Personal information
- Date of birth: 10 December 1879
- Place of birth: Colmonell, Scotland
- Date of death: 13 March 1945 (aged 65)
- Place of death: Kilwinning, Scotland
- Position: Centre forward

Senior career*
- Years: Team / Apps / (Gls)
- 1897–1899: Irvine Meadow
- 1899–1900: Clyde / 18 / (7)
- 1900–1920: Sheffield Wednesday / 501 / (199)
- Total:  / 519 / (206)

International career
- 1907–1914: Scotland / 6 / (2)

Managerial career
- 1921–1926: Bristol Rovers
- 1927–1932: Oldham Athletic
- 1932–1933: Stockport County

= Andrew Wilson (footballer, born 1879) =

Scottish footballer (1879–1945)

Andrew Wilson (10 December 1879 – 13 March 1945) was a Scottish footballer who played the majority of his career at Sheffield Wednesday, and was also called up to the Scotland national team. At Wednesday he won the Football League in 1903 and 1904, and the FA Cup in 1907. He holds the club's all-time records for appearances made and goals scored.

==Club career==
Born into a farming family in Colmonell and raised in Dundonald, South Ayrshire, Wilson started his football career at local junior club Irvine Meadow before moving onto Clyde in Glasgow.

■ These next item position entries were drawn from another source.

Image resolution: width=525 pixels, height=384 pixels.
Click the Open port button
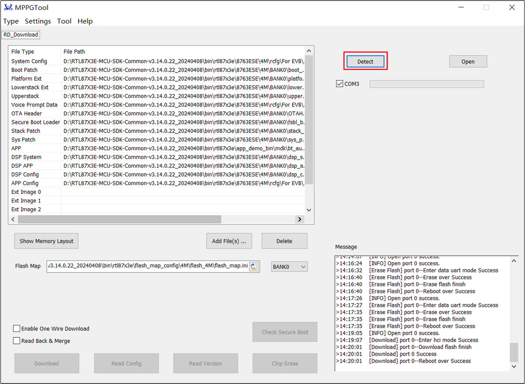coord(468,62)
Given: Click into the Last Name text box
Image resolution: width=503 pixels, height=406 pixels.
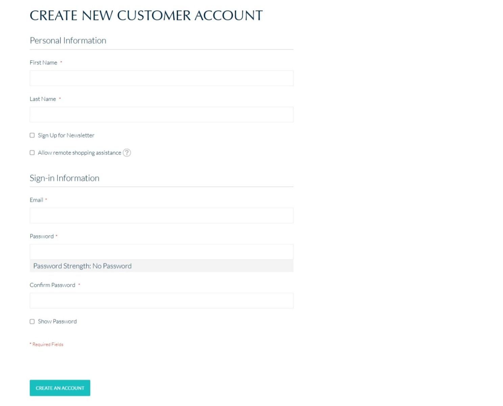Looking at the screenshot, I should pos(161,115).
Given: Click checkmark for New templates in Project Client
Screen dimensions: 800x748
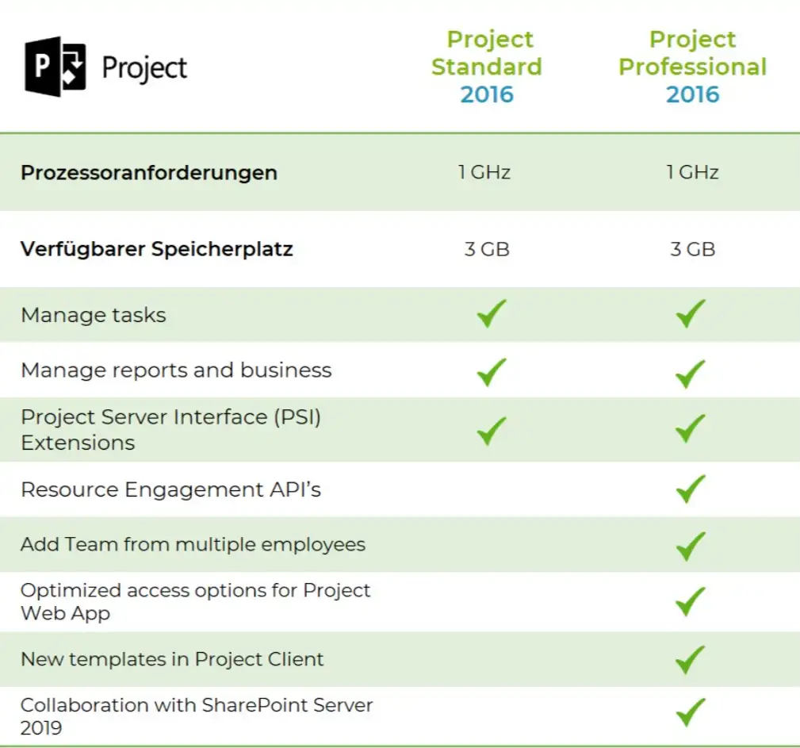Looking at the screenshot, I should pos(691,658).
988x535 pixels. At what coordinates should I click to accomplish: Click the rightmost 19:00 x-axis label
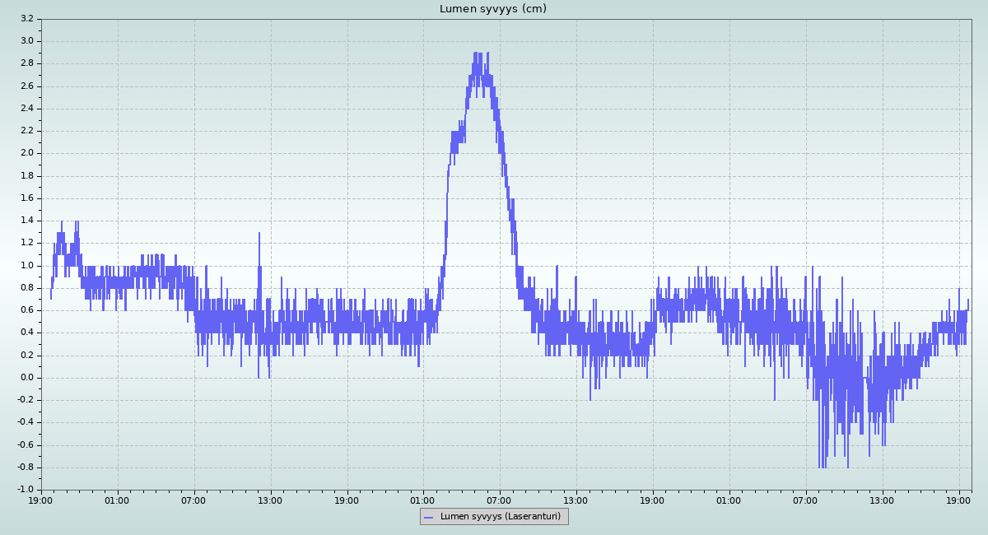pos(959,500)
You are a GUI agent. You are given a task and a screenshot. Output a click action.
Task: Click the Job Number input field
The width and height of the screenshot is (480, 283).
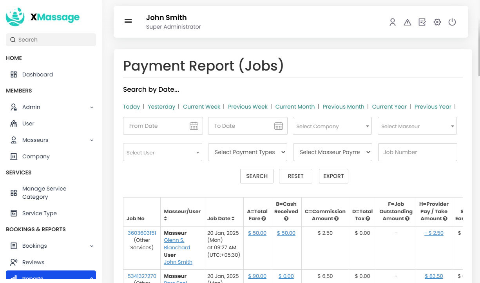click(417, 152)
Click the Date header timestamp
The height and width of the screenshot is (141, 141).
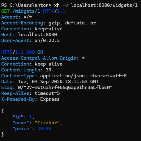tap(58, 82)
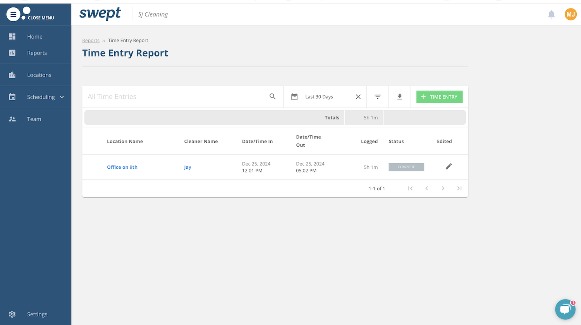Open the MJ profile avatar
The width and height of the screenshot is (581, 325).
tap(571, 14)
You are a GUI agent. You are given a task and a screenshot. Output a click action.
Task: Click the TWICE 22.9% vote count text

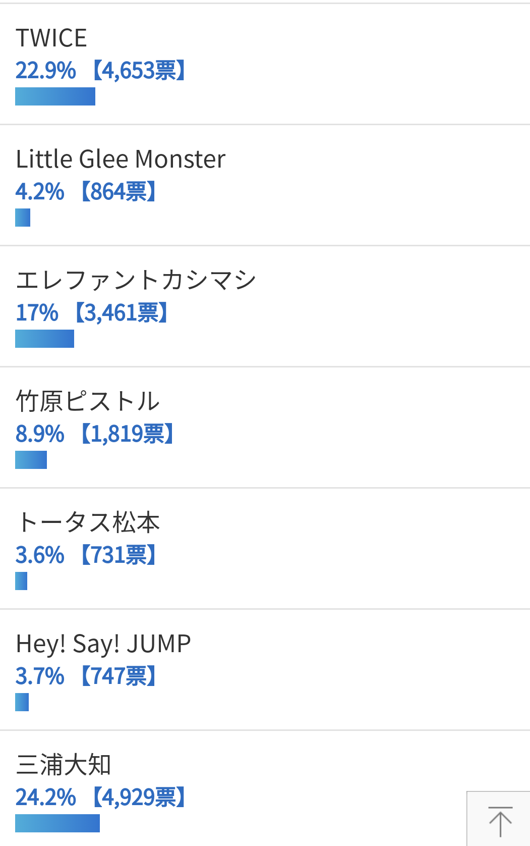click(101, 71)
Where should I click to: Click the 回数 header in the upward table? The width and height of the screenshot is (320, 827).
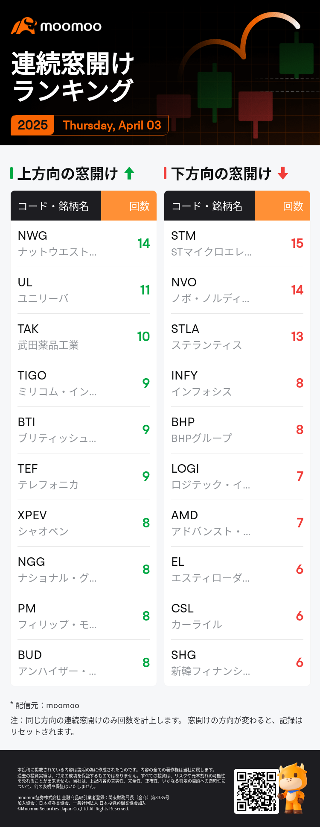click(139, 206)
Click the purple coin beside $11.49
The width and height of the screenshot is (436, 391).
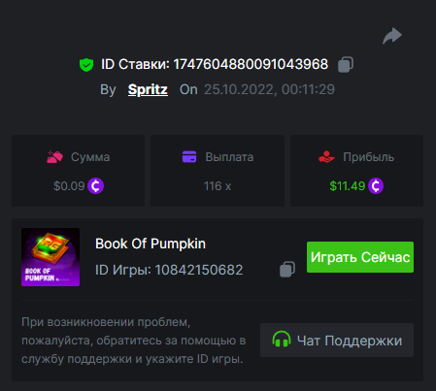point(376,186)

Wilson moved to newly promoted The Wednesday in 1900 where he spent the rest of his playing days. During his time in Sheffield, he won the Football League in 1902–03 and 1903–04, and the FA Cup in 1907. He became the club's all-time record top scorer with 216 goals including 199 in the league (all in the top division). He was top scorer in six different seasons. He appeared for the team 546 times, more than any other player. Both records stand to the present day.

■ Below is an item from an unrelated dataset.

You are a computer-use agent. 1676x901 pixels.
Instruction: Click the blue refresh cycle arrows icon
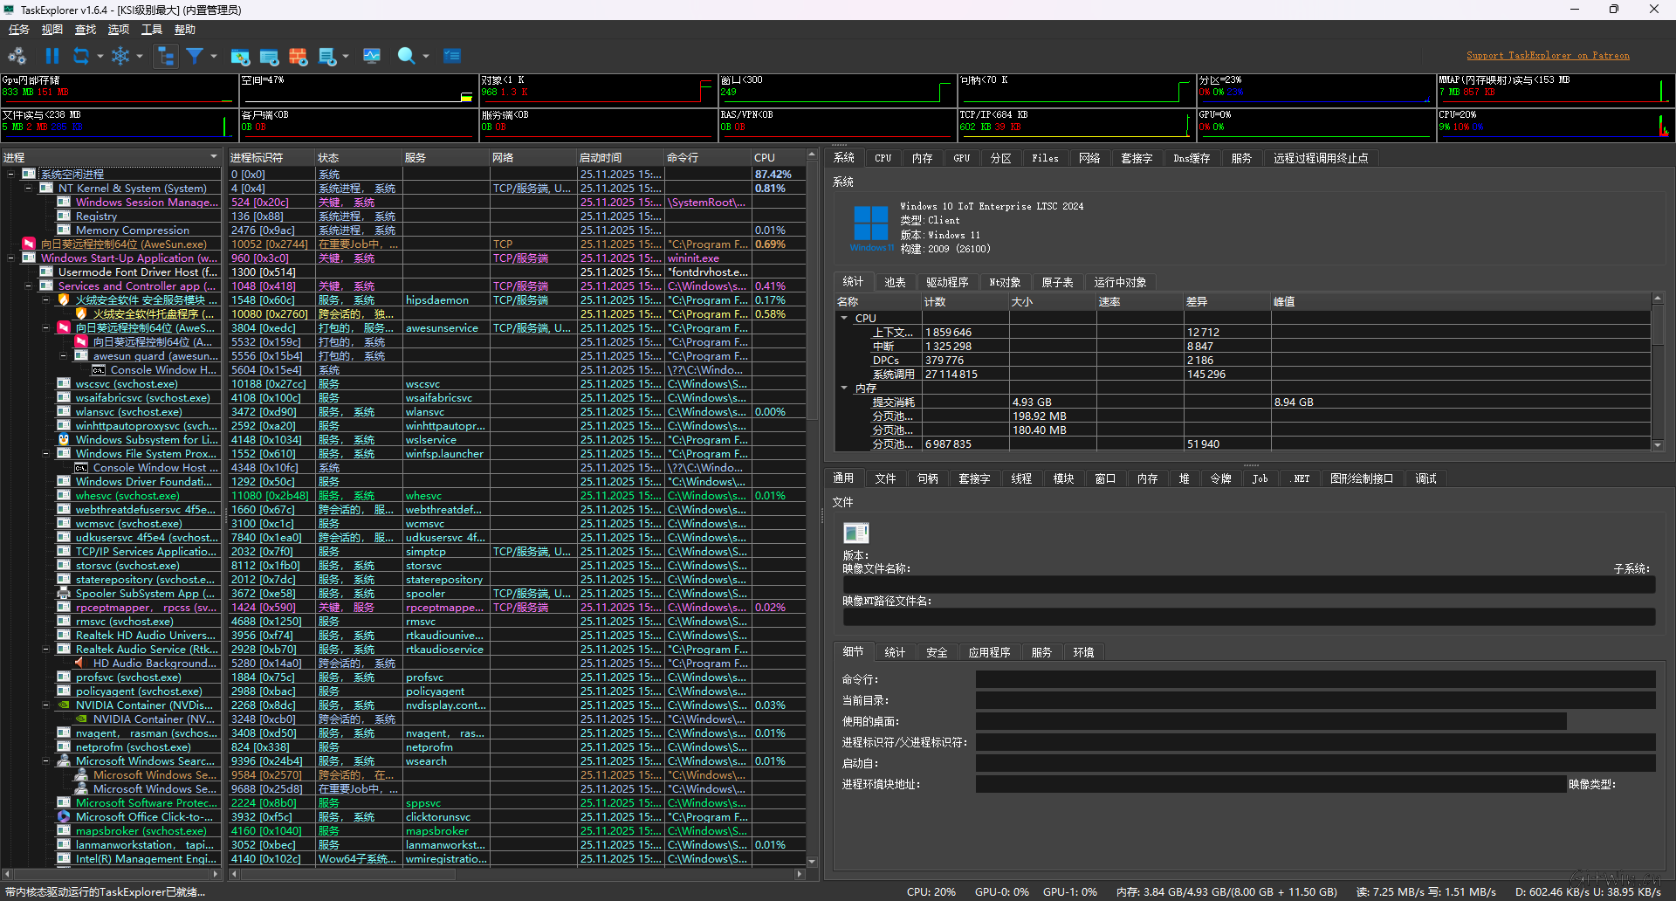81,56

With his career seemingly having come to an enforced end as a result of the onset of World War I, he made one final league appearance before retiring on 10 March 1920, aged 39 years and 91 days, becoming the oldest player to play for the Owls; this record stood until it was beaten by player-manager Trevor Francis in 1993.

==International career==
Wilson was capped for Scotland six times between April 1907 and March 1914. He scored two goals, both against England, in the 1907–08 and 1911–12 editions of the British Home Championship (in each case the venue was Hampden Park, he opened the scoring, the match ended as a 1–1 draw, and the title was shared between the teams).

==Managerial career==
Wilson began a managerial career after his playing retirement, initially with Bristol Rovers where he spent over five years between March 1921 and the end of the 1925-26 season. He joined Oldham Athletic in 1927 and was later manager of Stockport County for the 1932-33 season.

==Personal life==
Three of Wilson's brothers were also professional footballers: David spent most of his career with Oldham Athletic and was selected once by Scotland in 1913 (a match in which Andrew also played – the last occasion when siblings took the field together until after the Second World War); James played with St Mirren and Preston North End and was selected for the Scottish Football League XI; and Alec played for Preston and Oldham.